Higher production, low prices
Low natural gas prices have compelled natural gas producers across the board to increase production, in order to boost top lines. Southwestern has been no different. Last quarter, Southwestern's production grew 23%, which includes a 21% rise in the company's Fayetteville shale operations.
Consequently, Southwestern has increased its production target for the rest of the year. It now plans to produce around 496 billion cubic feet equivalent (Bcfe) to 500 Bcfe, up from its earlier forecast of 483 Bcfe to 491 Bcfe. In the last quarter, it produced a staggering 128.9 billion cubic feet equivalent of oil and gas. Out of this, 111.9 Bcf was produced by its Fayetteville operations. Another thing which catches the eye about this company is its impressive cost structure, which has helped the company boost its margins in recent quarters. In its most recent quarter, its cash operating cost declined to $1.26 per thousand cubic feet (Mcf) from $1.31 per Mcf in the year-ago period.

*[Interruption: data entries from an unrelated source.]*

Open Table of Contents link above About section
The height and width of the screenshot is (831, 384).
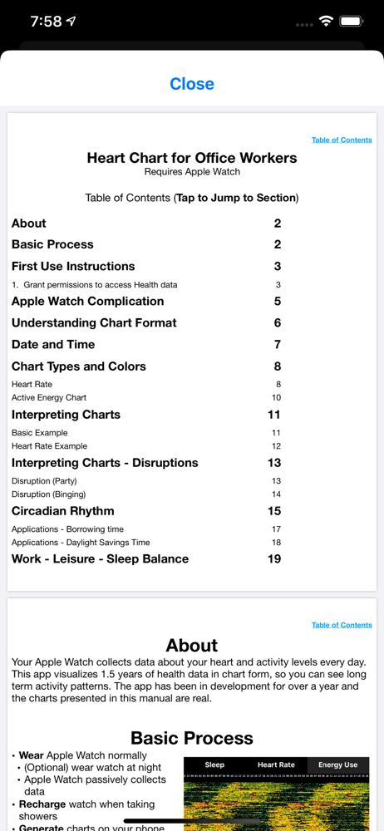[342, 625]
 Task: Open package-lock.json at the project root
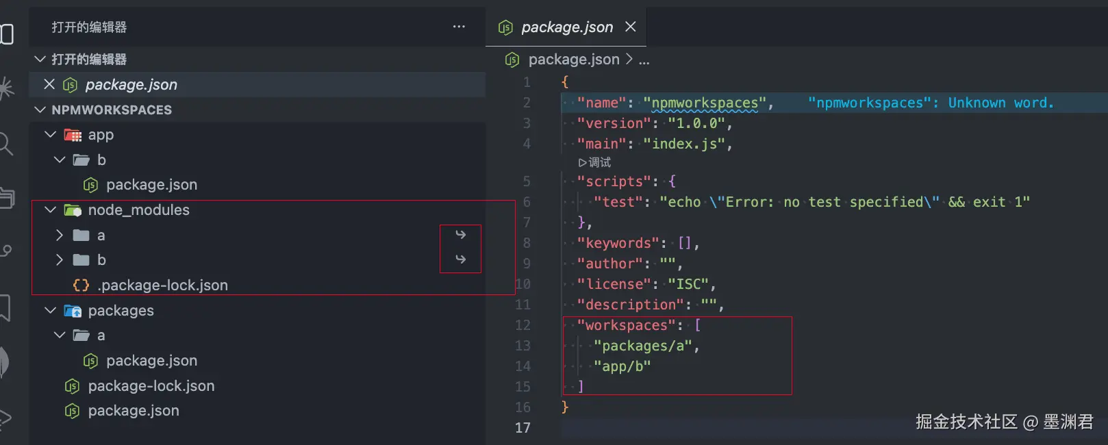[x=151, y=386]
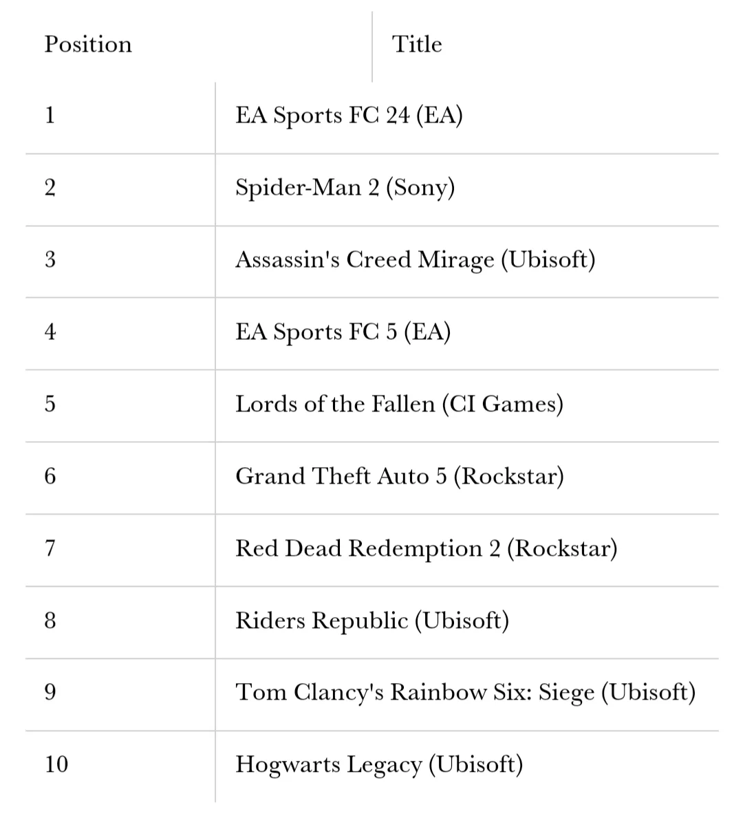Click Grand Theft Auto 5 (Rockstar) row
The height and width of the screenshot is (818, 743).
click(372, 478)
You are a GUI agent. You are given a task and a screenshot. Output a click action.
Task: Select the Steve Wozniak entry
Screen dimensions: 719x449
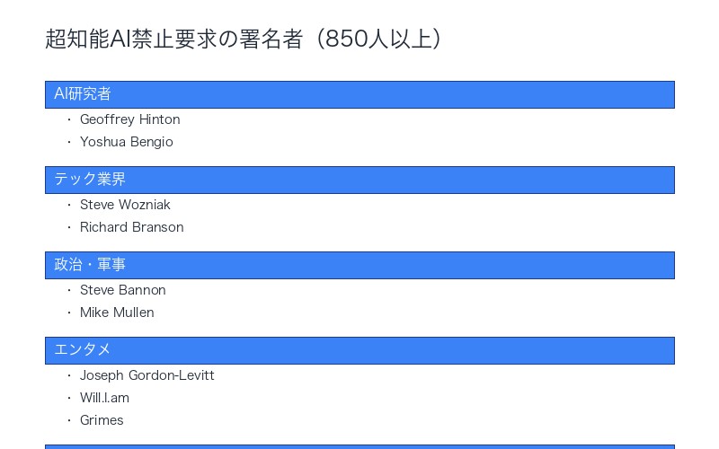[125, 205]
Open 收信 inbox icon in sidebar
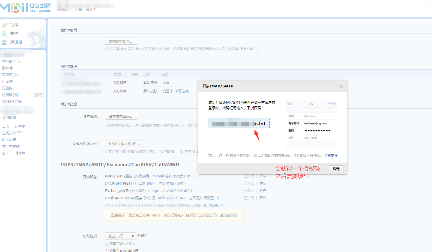This screenshot has height=252, width=432. click(5, 34)
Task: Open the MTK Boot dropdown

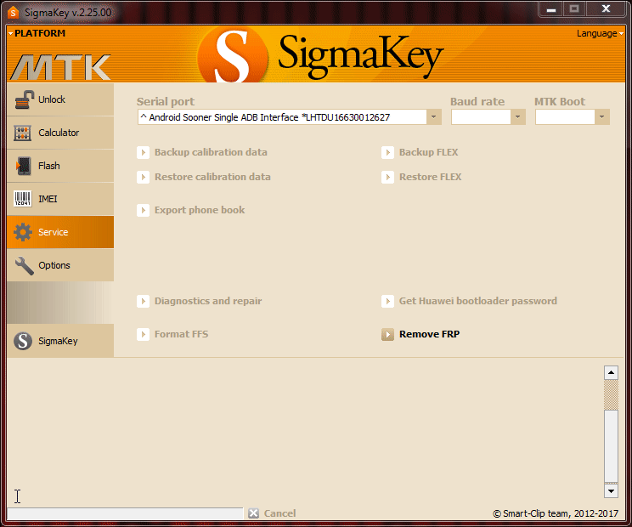Action: point(602,117)
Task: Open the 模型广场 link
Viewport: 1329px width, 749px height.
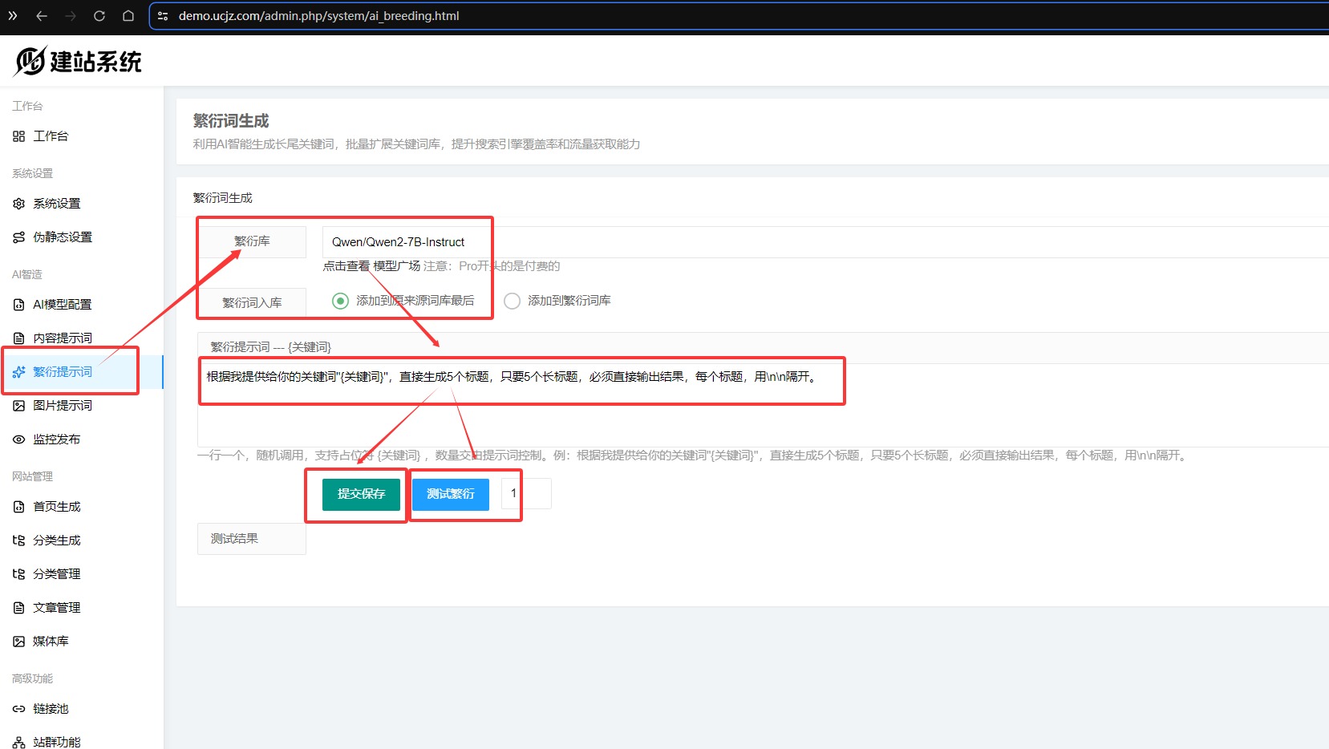Action: point(396,266)
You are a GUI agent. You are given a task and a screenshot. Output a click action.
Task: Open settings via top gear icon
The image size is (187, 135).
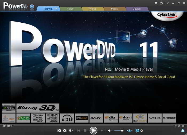pos(156,3)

Let's see how Mr. Market values the stock when it's stacked up against its peers.
The price you pay
Source: S&P Capital IQ. NM = not meaningful.

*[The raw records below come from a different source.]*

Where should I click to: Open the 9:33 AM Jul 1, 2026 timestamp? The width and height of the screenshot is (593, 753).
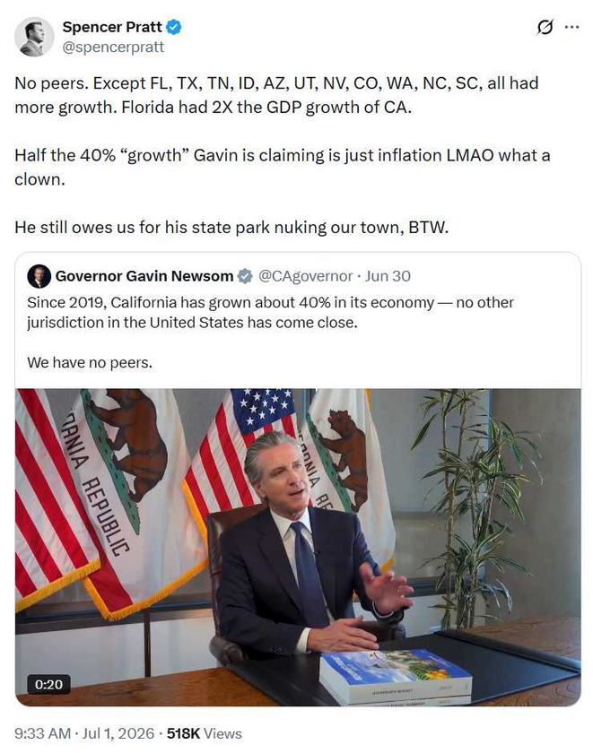[x=84, y=734]
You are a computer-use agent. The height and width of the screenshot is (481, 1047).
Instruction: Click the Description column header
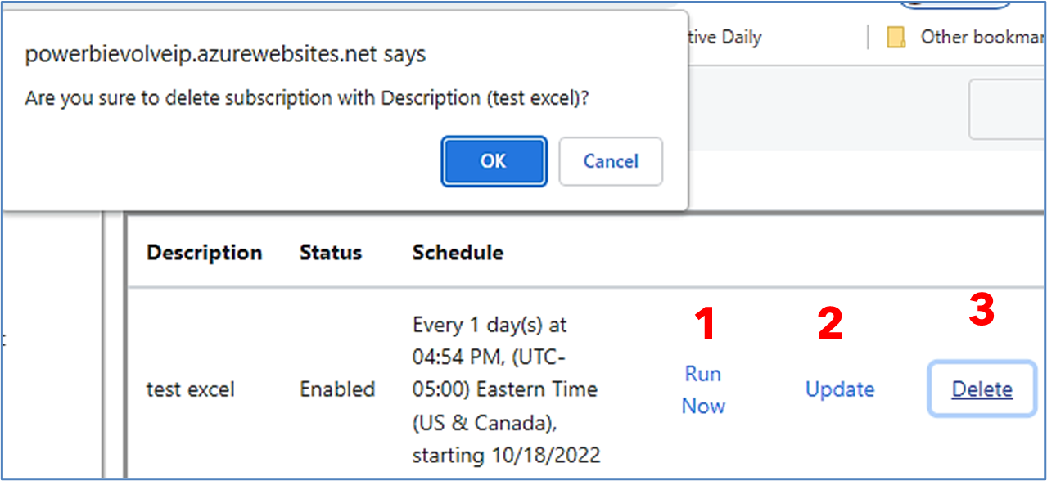click(204, 253)
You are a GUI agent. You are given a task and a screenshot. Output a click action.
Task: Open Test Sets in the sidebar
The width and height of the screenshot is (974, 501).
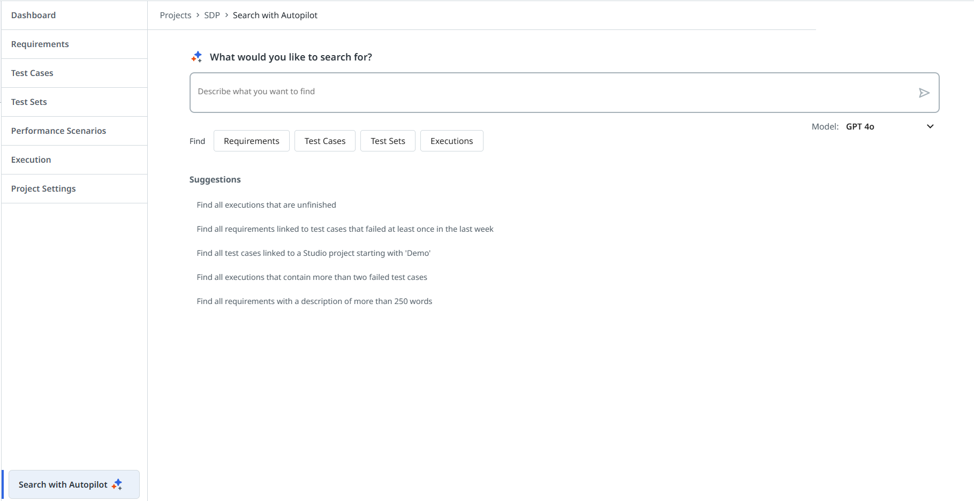[x=29, y=102]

Looking at the trailing P/E, Southwestern looks a little on the expensive side compared to its peers. But, going ahead, the rift between its current and forward P/E shows that it has value in it to unlock. The company's plans to expand production should pay off in the long run, especially as consumption of natural gas in the U.S. is expected to rise. This, coupled with an impressive cost structure, means that we can expect the company's bottom line to grow going ahead.